[Directions]: What is the number of lines below that contain the string "computer"? Give it and nothing else.

[Entries provided]:
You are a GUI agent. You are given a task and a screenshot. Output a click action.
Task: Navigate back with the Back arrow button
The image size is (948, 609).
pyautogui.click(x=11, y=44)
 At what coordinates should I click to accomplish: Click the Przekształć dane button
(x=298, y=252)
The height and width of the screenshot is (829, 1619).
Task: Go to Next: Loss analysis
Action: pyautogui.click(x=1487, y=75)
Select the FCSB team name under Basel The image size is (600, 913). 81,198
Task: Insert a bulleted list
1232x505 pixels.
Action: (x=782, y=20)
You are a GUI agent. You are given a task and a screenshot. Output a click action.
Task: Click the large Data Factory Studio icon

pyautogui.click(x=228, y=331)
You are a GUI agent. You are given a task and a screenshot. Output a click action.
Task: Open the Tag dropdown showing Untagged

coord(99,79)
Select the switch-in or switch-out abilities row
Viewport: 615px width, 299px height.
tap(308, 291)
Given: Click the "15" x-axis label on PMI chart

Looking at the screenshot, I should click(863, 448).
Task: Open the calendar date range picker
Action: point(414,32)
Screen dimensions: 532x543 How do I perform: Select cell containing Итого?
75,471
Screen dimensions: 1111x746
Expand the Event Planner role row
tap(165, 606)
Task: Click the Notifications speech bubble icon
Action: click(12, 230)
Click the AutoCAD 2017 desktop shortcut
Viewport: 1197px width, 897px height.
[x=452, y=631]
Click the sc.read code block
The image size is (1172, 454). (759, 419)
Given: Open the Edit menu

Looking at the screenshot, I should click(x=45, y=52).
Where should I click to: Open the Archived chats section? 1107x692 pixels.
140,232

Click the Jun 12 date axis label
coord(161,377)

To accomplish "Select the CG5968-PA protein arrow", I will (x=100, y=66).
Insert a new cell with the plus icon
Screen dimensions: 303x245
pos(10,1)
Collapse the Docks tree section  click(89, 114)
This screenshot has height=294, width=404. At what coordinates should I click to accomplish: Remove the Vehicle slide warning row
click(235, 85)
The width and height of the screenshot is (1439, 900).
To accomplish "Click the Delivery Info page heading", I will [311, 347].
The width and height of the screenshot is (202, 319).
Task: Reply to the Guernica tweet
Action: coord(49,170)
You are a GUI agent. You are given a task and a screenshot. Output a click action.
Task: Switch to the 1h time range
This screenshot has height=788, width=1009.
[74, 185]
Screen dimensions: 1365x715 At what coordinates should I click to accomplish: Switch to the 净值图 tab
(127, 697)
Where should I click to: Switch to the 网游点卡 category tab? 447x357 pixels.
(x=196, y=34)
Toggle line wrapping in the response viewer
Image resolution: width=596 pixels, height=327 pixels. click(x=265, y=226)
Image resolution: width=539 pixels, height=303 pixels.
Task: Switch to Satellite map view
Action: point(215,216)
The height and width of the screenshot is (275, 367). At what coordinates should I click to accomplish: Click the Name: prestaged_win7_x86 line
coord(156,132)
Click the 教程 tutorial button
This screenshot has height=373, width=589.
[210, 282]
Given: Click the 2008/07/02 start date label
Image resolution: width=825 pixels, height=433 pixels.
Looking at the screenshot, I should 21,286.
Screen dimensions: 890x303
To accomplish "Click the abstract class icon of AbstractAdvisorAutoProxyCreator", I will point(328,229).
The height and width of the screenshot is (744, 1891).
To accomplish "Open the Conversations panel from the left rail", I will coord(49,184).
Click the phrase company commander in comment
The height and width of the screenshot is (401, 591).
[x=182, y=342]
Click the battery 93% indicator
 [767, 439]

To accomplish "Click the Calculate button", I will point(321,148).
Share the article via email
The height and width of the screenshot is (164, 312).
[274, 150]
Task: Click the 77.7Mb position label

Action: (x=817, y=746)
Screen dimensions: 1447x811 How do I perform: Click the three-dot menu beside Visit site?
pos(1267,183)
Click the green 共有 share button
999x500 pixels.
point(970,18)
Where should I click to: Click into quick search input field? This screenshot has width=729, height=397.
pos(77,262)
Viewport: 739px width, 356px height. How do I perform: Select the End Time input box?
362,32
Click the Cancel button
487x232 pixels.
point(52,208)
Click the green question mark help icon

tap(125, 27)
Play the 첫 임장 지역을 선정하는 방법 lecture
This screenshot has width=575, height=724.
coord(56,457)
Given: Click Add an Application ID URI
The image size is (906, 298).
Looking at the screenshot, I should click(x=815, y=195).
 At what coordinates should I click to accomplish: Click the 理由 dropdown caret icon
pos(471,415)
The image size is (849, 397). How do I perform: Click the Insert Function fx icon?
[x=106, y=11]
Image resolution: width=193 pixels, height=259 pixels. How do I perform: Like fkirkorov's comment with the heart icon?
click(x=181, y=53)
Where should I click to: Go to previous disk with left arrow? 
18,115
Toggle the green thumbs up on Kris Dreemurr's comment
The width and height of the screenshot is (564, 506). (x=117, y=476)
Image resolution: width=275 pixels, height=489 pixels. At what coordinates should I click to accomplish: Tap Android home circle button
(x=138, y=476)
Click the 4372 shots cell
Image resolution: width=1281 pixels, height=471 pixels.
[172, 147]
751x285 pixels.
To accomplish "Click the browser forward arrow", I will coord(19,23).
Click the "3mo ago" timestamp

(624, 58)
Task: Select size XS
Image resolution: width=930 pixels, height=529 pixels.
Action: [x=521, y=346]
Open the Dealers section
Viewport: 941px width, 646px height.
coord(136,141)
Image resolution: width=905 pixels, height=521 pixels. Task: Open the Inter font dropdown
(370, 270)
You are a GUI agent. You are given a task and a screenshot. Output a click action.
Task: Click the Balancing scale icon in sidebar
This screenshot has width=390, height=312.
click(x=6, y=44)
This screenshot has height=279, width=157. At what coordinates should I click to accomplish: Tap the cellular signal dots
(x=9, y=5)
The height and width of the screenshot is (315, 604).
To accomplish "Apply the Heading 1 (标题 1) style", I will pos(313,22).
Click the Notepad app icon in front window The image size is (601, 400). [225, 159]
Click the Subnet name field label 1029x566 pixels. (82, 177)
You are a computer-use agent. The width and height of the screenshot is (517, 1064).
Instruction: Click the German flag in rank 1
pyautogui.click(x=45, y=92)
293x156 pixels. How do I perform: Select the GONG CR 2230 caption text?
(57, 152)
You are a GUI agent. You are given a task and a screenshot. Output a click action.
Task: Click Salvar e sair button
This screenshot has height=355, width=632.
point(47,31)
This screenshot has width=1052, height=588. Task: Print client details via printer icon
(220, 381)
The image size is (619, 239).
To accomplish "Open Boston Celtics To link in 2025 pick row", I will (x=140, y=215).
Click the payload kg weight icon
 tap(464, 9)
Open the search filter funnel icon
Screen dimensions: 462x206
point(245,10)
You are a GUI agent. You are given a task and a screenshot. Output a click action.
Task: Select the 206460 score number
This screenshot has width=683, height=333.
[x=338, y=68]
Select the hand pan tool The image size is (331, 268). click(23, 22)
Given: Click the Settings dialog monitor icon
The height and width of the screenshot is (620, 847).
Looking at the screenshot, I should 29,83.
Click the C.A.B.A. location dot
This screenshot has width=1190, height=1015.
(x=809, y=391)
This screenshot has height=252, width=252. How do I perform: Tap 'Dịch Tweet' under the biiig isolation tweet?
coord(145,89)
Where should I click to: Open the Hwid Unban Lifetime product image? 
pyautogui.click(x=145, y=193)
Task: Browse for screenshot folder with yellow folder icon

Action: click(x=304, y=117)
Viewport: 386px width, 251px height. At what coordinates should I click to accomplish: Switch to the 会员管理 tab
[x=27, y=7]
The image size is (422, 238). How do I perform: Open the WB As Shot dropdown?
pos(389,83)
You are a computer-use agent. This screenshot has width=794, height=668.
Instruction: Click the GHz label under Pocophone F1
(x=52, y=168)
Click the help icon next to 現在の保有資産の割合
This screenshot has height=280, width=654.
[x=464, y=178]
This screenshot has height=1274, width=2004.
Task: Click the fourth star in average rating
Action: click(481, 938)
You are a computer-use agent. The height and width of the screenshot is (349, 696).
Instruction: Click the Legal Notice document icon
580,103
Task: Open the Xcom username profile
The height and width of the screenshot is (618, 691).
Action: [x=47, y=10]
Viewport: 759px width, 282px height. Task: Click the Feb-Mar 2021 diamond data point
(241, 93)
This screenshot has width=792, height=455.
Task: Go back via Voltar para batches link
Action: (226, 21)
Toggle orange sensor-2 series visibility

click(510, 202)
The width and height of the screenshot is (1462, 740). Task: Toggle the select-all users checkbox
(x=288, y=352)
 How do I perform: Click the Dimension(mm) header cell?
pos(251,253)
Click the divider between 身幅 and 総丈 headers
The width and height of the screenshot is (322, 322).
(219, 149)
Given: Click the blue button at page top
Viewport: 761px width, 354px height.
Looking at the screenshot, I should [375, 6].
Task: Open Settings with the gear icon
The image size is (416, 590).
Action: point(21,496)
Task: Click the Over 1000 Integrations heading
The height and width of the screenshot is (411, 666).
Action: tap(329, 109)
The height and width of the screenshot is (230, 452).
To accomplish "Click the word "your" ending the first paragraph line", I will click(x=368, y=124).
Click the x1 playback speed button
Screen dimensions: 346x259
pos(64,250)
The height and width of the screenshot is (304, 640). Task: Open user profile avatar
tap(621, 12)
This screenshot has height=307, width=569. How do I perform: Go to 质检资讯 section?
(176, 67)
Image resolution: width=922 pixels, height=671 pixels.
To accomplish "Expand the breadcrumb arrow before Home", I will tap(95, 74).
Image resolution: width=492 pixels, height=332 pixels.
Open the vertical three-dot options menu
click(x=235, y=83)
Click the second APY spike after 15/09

[Solution to this exercise]: 3